*What you have to do*. Report back every line from the entries below in which the word "right" occurs.

=====

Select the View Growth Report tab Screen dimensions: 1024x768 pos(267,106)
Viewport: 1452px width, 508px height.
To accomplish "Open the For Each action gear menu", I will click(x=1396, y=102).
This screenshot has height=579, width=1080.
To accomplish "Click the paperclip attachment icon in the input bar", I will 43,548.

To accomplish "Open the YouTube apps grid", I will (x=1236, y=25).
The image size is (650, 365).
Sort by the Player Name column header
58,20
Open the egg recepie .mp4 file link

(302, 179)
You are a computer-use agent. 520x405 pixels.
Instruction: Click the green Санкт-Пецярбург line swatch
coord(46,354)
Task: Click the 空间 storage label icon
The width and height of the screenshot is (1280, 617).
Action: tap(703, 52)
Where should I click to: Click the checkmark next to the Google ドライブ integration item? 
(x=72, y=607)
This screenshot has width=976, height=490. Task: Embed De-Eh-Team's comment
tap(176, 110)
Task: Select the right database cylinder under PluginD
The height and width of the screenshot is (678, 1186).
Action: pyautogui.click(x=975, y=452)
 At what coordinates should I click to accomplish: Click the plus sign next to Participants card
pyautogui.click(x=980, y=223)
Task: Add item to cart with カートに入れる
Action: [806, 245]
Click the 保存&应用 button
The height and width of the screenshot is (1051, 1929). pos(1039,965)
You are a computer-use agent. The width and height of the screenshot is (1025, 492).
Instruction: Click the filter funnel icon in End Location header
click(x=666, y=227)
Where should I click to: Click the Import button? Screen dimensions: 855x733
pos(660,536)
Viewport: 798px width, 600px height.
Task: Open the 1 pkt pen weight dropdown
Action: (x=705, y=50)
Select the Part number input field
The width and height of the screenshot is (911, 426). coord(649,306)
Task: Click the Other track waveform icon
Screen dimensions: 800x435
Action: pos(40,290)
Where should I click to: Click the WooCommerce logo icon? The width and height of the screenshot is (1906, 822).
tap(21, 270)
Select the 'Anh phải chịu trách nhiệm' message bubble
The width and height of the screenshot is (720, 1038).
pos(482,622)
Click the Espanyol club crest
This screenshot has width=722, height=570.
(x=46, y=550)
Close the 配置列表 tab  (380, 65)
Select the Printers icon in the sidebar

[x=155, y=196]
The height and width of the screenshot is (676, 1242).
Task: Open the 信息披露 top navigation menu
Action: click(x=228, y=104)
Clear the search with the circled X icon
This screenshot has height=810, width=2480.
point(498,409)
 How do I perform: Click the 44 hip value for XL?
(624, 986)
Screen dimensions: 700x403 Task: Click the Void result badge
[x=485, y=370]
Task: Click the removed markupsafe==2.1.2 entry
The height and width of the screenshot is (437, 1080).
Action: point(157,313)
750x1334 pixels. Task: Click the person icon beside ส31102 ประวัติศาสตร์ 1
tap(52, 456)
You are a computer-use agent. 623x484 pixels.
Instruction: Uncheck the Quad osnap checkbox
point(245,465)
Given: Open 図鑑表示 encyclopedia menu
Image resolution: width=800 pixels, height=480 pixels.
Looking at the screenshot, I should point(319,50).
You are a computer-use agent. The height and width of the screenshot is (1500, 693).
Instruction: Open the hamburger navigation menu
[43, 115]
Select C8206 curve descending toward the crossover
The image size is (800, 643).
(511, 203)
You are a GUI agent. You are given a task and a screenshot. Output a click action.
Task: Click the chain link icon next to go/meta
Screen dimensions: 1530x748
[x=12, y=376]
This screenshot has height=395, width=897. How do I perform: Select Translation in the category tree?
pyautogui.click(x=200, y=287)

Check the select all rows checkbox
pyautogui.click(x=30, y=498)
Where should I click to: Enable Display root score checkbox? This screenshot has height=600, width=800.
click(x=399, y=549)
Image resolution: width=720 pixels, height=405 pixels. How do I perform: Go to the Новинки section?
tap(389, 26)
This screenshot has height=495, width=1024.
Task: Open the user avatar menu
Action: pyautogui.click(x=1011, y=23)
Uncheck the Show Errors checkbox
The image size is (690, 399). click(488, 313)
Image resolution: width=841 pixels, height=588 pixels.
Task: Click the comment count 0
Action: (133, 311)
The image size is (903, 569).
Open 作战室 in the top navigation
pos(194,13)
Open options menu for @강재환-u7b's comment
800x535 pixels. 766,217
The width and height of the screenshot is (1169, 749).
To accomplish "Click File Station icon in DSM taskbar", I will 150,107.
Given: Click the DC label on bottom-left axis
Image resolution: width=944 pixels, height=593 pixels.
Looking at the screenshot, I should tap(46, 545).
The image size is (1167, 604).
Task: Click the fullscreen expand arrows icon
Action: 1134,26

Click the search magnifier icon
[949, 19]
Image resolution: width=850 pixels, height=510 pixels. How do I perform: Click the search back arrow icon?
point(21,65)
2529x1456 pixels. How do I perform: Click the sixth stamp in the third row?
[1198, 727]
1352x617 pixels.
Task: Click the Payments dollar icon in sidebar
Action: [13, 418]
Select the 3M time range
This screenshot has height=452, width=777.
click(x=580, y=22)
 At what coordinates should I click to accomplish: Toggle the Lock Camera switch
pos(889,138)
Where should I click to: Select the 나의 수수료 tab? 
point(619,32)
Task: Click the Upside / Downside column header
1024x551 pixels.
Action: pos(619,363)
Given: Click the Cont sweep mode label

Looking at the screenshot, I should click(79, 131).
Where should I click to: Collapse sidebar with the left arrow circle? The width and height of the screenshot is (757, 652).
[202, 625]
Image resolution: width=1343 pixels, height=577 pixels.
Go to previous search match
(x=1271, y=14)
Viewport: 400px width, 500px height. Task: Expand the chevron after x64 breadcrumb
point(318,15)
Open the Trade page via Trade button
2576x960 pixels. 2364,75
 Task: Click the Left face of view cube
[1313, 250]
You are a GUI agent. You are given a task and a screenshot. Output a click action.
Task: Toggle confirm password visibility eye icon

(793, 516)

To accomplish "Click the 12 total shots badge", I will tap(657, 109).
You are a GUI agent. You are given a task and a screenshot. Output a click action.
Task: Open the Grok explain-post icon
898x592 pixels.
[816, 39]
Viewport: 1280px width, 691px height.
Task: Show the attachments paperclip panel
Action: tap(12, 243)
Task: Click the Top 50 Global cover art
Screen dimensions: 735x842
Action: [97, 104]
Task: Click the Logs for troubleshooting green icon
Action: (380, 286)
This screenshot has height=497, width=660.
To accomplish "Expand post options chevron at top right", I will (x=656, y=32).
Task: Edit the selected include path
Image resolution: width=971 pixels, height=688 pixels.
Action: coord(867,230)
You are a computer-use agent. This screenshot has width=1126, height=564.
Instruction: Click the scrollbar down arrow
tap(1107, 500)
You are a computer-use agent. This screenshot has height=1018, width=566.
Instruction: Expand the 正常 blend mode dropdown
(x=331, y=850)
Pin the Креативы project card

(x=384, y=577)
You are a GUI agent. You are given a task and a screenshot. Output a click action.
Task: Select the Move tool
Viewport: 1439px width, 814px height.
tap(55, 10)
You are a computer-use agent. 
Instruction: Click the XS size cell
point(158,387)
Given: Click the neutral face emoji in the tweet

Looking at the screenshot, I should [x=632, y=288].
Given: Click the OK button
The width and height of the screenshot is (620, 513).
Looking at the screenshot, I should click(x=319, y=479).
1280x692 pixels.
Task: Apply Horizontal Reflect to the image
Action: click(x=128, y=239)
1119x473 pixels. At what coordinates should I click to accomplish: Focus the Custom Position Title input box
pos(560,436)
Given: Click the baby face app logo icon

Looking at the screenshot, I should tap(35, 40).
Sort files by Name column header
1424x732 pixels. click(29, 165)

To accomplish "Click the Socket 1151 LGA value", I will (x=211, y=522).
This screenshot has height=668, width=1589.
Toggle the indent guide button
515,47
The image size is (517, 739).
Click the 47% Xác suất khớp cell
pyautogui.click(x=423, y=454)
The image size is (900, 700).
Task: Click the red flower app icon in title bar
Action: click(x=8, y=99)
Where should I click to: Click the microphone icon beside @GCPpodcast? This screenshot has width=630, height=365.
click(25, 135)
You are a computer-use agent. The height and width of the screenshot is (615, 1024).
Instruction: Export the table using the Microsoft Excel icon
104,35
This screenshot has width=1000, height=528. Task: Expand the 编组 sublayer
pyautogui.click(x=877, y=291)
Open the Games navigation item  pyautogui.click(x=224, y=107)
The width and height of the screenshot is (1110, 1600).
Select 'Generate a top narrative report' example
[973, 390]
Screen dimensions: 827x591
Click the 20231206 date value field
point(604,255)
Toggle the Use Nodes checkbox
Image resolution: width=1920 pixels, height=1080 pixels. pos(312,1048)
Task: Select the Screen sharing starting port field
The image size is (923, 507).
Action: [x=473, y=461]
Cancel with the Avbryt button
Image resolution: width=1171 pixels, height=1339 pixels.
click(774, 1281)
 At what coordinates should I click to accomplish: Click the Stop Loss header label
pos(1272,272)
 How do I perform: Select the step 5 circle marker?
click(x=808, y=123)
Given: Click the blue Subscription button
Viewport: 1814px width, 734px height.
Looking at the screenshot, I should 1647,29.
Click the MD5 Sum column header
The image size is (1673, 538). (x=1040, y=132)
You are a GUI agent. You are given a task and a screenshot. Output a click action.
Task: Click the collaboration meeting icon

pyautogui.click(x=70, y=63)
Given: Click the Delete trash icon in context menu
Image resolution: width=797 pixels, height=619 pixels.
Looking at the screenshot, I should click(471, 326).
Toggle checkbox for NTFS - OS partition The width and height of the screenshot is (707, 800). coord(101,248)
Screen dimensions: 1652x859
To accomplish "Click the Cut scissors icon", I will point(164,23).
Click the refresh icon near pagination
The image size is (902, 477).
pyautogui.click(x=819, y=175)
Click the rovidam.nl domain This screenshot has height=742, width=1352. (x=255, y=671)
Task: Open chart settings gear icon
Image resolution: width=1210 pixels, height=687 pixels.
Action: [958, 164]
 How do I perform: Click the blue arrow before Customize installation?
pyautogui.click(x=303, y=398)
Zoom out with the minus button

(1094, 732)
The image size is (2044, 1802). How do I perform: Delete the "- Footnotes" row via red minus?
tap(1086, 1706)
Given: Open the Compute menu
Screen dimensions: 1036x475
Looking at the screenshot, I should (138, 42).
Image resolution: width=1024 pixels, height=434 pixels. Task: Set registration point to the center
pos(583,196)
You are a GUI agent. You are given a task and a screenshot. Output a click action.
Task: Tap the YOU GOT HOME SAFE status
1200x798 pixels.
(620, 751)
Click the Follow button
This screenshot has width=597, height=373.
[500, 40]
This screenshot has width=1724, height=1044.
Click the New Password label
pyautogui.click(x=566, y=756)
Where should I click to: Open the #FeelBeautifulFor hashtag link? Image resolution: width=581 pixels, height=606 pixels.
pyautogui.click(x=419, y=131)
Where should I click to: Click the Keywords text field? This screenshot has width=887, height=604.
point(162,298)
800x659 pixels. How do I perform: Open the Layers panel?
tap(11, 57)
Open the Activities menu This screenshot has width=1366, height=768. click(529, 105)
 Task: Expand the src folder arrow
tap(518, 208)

=====

*Problem solution*.
Task: Select the right database cylinder under PluginD
To accomplish "Expand post options chevron at top right", I will (x=656, y=32).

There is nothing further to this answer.